Commenting on this development, Spotify said,
“Consumption on Spotify in India reflects a good balance between international and local music. Within local music, the demand for film music continues to be steady, but what has grown substantially is the ecosystem around non-film, and specifically independent music. Several artists, even those who are predominantly associated with the film industry, released their non-film music more frequently over the last few months. On the platform side, Spotify has several playlists that feature this non-film music not just locally, but in curated playlists across other Spotify markets as well.”
Several indie labels have emerged to serve the needs of the booming indie music scene in India. This development along with the keen interest of radio stations, music distributors, and music streaming platforms, in indie music, has been an important component in the segment’s growth. They have provided artists a vital and stronger platform to break through the local and global music stages.
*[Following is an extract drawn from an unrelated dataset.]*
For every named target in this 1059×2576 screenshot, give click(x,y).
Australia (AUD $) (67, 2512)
This has helped propel the music journey of new and local artists including Mali, Sanjeeta Bhattacharya, When Chai Met Toast, Dhruv Visvanath, and Hanita Bhambri.
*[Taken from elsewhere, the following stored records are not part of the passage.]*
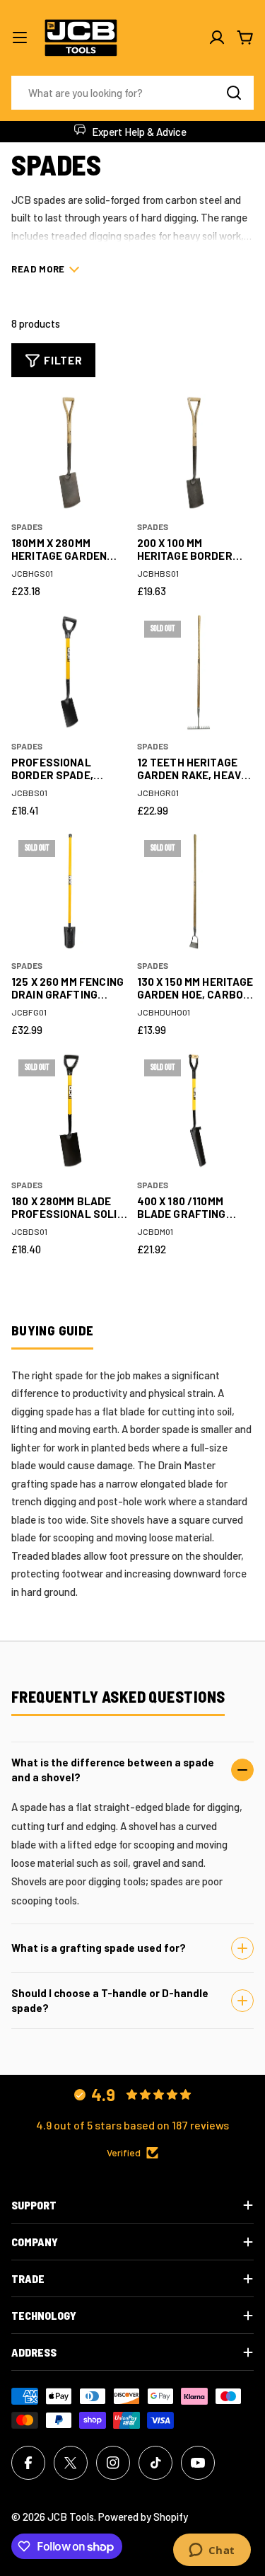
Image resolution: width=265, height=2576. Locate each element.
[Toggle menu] (19, 37)
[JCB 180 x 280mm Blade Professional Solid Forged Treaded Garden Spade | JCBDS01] (70, 1111)
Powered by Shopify (143, 2516)
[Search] (233, 92)
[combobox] (132, 93)
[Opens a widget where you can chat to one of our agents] (211, 2551)
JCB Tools (70, 2516)
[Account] (216, 37)
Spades (26, 526)
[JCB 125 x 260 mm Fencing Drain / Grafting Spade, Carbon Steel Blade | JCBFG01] (70, 891)
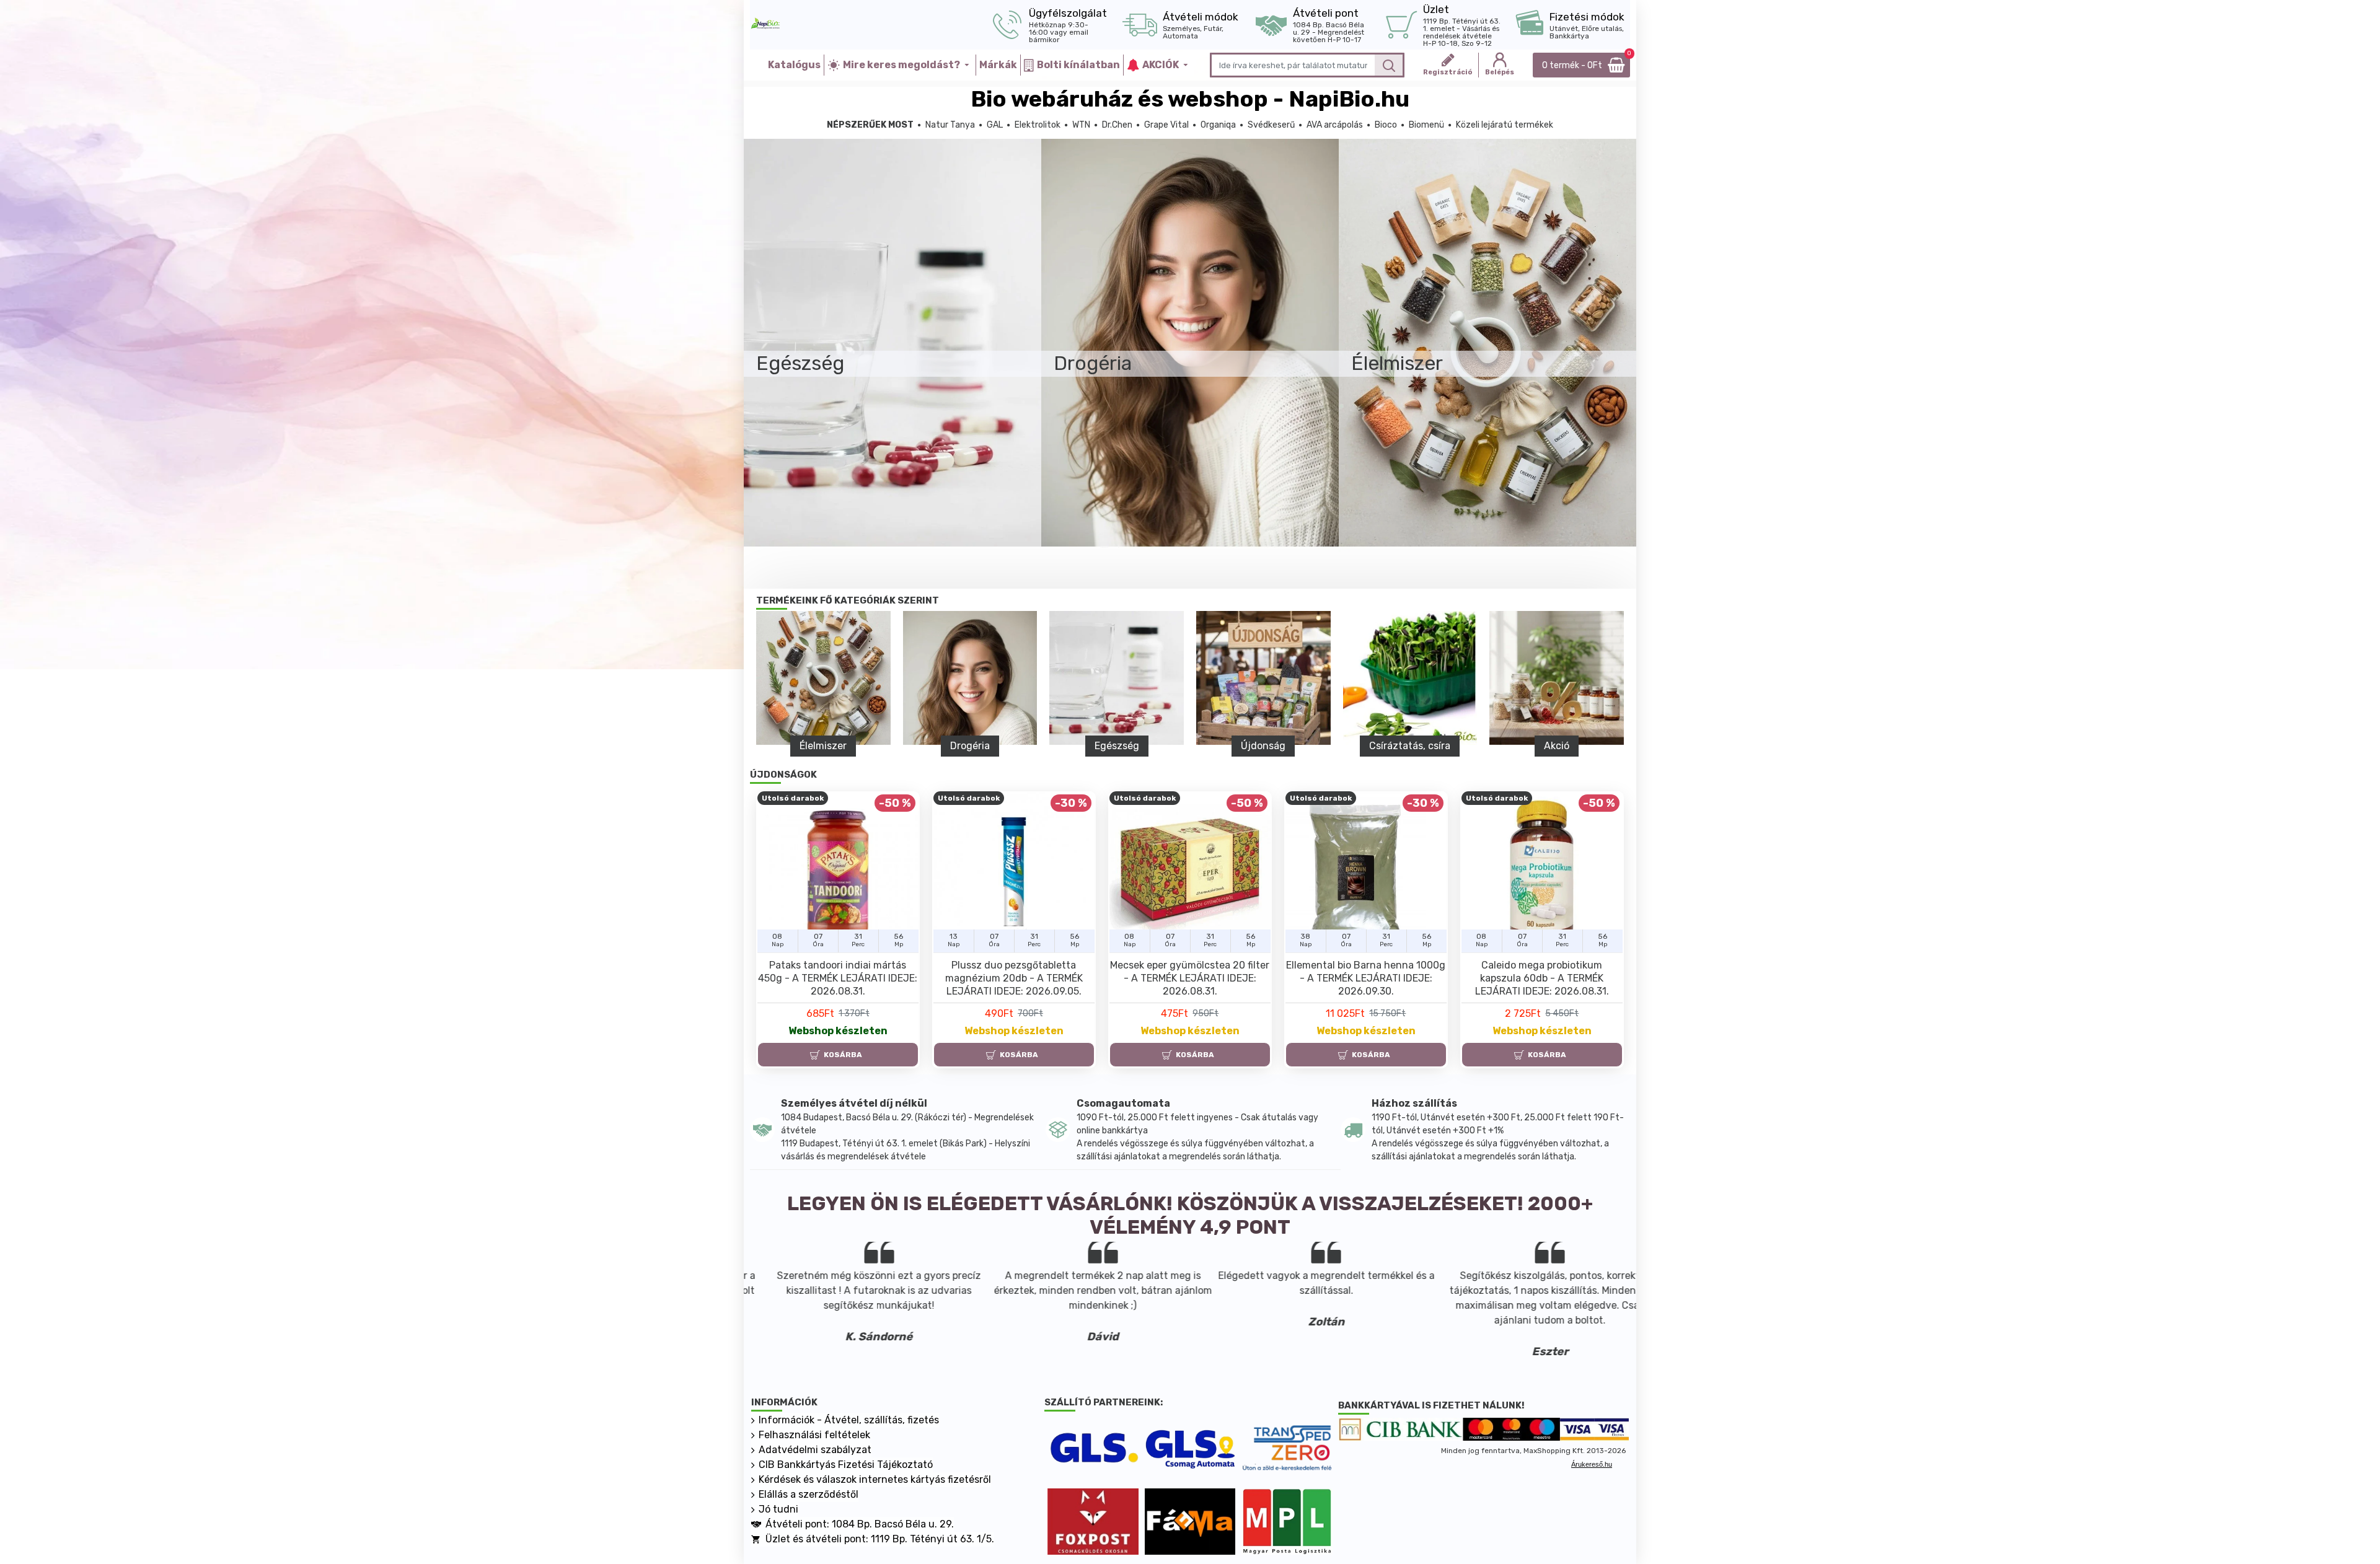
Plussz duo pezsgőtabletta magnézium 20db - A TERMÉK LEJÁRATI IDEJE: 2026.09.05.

“A lot of singer/songwriters or bands record their music at home and don’t have to visit a studio. This helped them record and release new content even during the pandemic. Along with this the roles of distribution companies, playlists and social media also helped. The independent musicians have a bunch of interesting music ready which the OTT platforms are keen to explore. Also film music is mostly recorded on a work for hire basis which wasn’t really possible. Things will change once film music makes a comeback but the lockdown has given us a loophole to squeeze in,” feels Ashwin Gopakumar, vocalist, When Chai Met Toast.
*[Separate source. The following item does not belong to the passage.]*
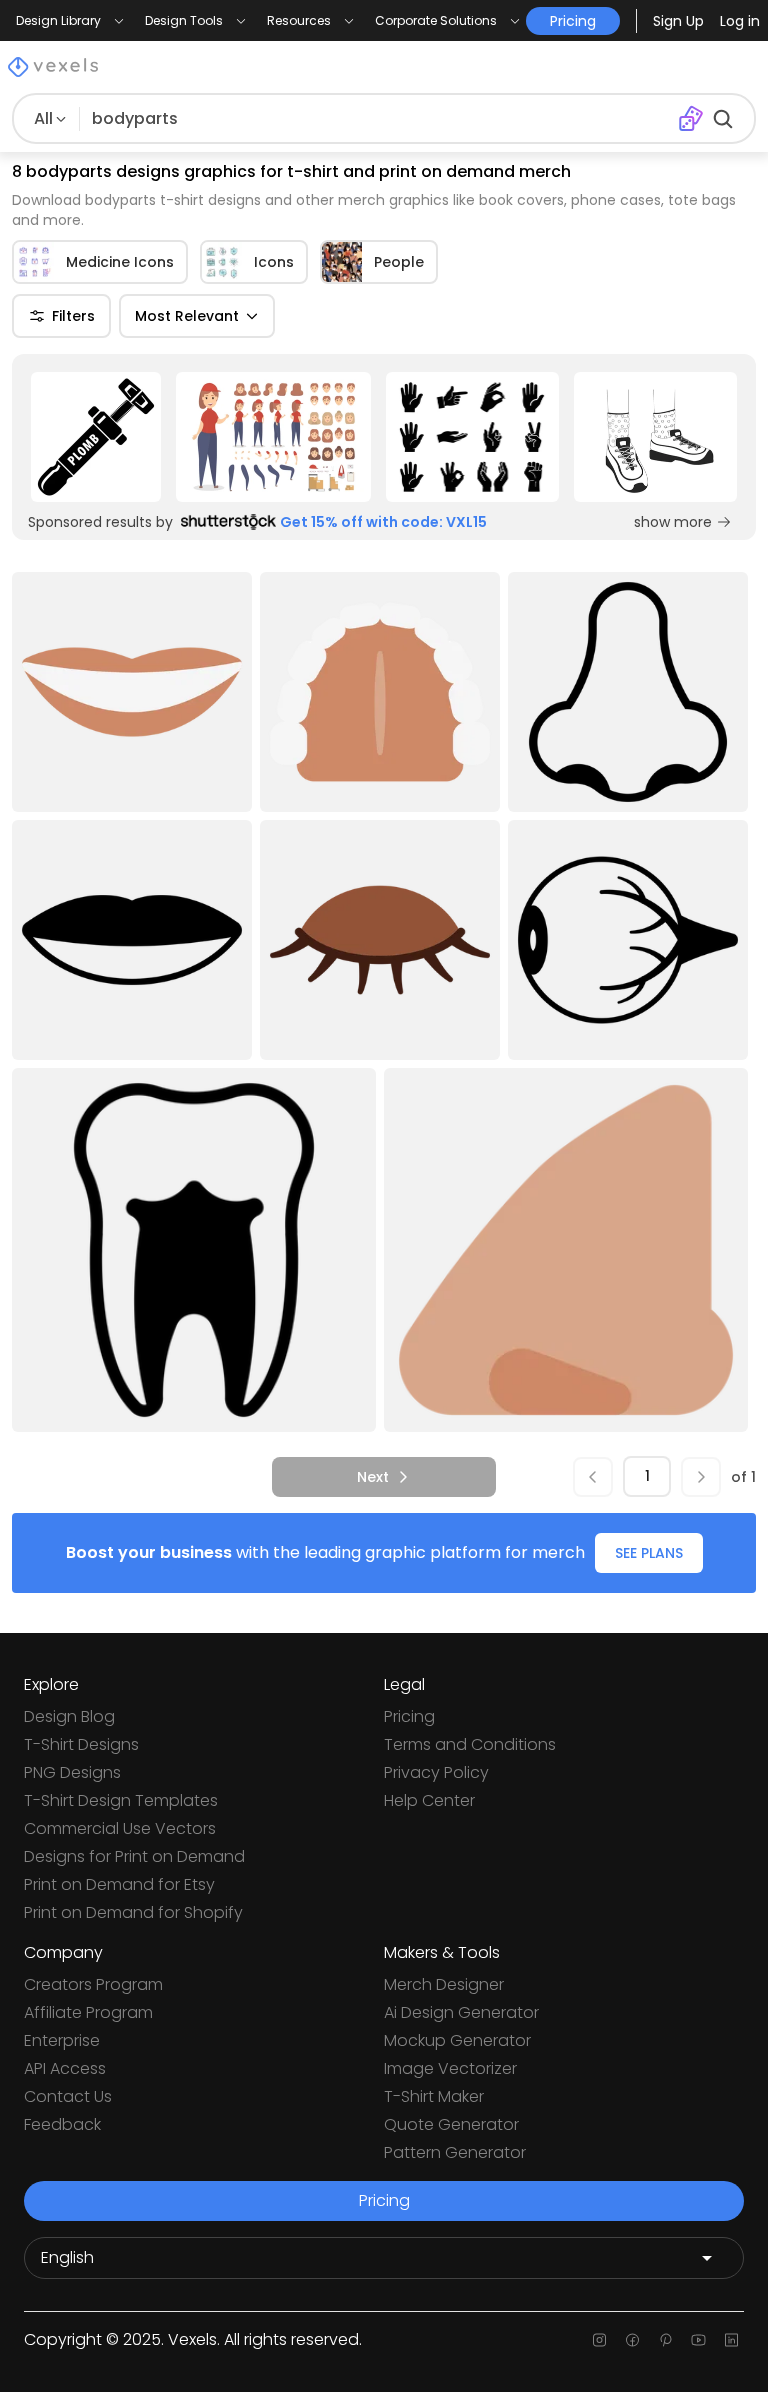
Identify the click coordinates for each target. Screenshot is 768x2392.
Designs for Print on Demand (134, 1856)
Will film music prevail in the end?
It remains an undisputed fact that film music has always ruled the charts and airwaves in the country. The high production quality along with star power gives it a huge advantage over the other sectors. Film music is and will continue to be popular in India. Recently many Bollywood music composers such as Amit Trivedi, Vishal Bhardwaj, Salim-Sulaiman, and singer Arijit Singh have also launched their own labels.
“The recorded music industry is like a Systematic Investment Plan (SIP). Value of a music IP will always grow. COVID 19 has changed some music consumption patterns and non-film music has done far better than film music. But the real reasons for it are far different from what may be publicly assumed,” stressed Mandar Thakur, COO, Times Music.
He further added,
“Non-film music has anyway been doing much better over last 2-3 years due to the sheer amount of talent we have and amazing songs that are being put out there by labels like us and many others. Platforms like YouTube and Tik Tok have supported this big time and reached regional markets like never before. Due credit must be given to them. COVID has nothing to do with non-film music doing better. However because of the sheer non-availability and non-releases of films, film music has been consumed less and non-film music has replaced some of those listening patterns. It is quite simple, people listen to what is put out there. Whilst search and recommendations certainly do play a role, there is nothing like upfront exposure to songs or genres to get them moving and listened to.”
It goes without saying that the independent music space has no dearth of talent. With the exposure, it has received recently and bigger industry players looking to explore this space, it remains to be seen if it can cope with film music when it makes a comeback.